Word for word, transcribe the data below from the line with "Instruction: Open the" to the line with "You are a computer-use agent. 1209x924", keeping both of those lines.

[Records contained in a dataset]
:::

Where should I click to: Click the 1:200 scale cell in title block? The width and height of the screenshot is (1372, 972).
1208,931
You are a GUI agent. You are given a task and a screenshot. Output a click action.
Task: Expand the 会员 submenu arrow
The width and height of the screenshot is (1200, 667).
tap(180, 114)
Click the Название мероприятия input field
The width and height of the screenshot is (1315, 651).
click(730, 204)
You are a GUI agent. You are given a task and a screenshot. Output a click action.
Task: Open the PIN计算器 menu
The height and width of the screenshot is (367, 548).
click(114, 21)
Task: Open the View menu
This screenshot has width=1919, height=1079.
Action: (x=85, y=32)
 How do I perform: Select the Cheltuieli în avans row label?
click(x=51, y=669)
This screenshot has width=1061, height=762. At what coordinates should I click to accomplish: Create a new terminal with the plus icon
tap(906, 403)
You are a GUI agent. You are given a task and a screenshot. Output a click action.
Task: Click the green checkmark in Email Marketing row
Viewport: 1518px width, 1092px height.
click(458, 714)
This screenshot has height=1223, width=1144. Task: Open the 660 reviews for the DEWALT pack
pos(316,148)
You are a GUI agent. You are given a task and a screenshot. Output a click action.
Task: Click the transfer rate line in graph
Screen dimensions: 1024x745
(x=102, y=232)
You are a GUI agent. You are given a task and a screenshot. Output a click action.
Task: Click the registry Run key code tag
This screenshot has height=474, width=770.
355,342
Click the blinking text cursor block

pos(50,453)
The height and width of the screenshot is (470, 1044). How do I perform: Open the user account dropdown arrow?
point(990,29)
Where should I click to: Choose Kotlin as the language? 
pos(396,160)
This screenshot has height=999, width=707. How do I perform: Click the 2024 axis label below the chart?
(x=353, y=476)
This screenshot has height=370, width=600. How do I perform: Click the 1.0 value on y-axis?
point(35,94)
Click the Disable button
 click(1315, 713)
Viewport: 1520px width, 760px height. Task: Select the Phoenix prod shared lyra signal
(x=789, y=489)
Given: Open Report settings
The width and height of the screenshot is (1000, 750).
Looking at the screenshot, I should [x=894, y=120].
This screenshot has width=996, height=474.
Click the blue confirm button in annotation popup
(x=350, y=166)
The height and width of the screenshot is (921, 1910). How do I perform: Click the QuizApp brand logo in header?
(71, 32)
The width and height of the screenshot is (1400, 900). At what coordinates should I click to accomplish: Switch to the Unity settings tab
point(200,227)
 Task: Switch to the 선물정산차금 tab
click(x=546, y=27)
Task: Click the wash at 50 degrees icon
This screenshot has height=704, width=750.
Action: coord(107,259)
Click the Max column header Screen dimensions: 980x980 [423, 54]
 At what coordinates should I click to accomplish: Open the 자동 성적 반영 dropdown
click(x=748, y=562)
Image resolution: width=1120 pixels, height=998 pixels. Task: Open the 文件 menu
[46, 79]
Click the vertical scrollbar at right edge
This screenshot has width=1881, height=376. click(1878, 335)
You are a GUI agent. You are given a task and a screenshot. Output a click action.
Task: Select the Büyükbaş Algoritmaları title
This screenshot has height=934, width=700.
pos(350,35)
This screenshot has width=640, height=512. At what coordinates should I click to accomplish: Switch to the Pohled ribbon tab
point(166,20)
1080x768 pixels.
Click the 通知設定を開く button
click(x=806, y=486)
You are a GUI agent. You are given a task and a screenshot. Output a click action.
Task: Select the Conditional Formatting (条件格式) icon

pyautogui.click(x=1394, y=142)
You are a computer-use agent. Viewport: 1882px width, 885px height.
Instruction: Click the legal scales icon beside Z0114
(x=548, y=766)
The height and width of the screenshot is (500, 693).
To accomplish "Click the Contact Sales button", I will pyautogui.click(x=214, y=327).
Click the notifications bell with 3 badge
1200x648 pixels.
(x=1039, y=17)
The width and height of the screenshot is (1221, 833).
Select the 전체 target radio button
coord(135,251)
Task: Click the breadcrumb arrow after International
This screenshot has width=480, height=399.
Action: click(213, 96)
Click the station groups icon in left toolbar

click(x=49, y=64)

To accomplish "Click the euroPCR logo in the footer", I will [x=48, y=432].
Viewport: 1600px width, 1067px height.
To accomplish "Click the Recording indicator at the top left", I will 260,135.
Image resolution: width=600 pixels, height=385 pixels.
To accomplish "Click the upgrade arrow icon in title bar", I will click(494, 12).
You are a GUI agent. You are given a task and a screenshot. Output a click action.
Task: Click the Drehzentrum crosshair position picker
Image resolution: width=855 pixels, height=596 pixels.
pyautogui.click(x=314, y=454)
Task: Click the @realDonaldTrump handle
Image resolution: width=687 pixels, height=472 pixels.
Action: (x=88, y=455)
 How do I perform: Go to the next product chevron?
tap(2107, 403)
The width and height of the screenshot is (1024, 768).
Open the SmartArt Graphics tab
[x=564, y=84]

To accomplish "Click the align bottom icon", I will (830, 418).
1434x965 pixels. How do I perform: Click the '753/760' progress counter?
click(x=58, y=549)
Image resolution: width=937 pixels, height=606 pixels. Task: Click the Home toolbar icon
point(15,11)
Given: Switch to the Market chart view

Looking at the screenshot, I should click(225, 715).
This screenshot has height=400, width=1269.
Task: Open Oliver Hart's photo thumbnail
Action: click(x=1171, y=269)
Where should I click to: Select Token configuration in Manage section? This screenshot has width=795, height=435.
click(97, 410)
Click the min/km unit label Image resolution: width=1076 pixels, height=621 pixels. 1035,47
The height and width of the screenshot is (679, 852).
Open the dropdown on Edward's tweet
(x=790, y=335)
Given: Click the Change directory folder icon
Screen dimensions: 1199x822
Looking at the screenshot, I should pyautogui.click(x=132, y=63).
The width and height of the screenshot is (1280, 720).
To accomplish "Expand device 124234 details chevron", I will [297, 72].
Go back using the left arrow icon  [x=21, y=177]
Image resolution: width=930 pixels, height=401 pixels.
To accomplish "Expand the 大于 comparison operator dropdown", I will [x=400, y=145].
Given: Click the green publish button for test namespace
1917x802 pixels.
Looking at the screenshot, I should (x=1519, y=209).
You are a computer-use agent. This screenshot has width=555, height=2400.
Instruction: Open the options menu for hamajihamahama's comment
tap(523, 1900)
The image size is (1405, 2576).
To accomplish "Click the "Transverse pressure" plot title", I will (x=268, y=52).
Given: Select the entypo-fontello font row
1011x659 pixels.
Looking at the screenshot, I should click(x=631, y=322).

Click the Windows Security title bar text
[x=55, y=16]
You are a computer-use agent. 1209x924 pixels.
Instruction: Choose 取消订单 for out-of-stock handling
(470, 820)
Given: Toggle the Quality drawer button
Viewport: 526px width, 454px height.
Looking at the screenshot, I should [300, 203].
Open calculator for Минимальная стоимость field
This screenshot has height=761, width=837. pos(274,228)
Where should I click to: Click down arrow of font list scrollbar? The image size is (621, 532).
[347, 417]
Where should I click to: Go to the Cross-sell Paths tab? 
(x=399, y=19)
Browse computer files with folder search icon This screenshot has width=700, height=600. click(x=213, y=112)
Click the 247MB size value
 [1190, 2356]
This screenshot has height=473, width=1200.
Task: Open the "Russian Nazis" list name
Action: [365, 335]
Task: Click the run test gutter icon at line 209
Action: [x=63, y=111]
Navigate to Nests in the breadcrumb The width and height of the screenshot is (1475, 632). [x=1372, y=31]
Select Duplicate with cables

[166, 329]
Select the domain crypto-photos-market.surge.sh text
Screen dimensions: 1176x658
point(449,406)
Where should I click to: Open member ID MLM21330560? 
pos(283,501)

:::

§ RESULT FOR THIS EXERCISE
Instruction: Open the options menu for hamajihamahama's comment
tap(523, 1900)
The image size is (1405, 2576).
To accomplish "Click the "Transverse pressure" plot title", I will (x=268, y=52).
Given: Select the entypo-fontello font row
1011x659 pixels.
Looking at the screenshot, I should click(x=631, y=322).

Click the Windows Security title bar text
[x=55, y=16]
You are a computer-use agent. 1209x924 pixels.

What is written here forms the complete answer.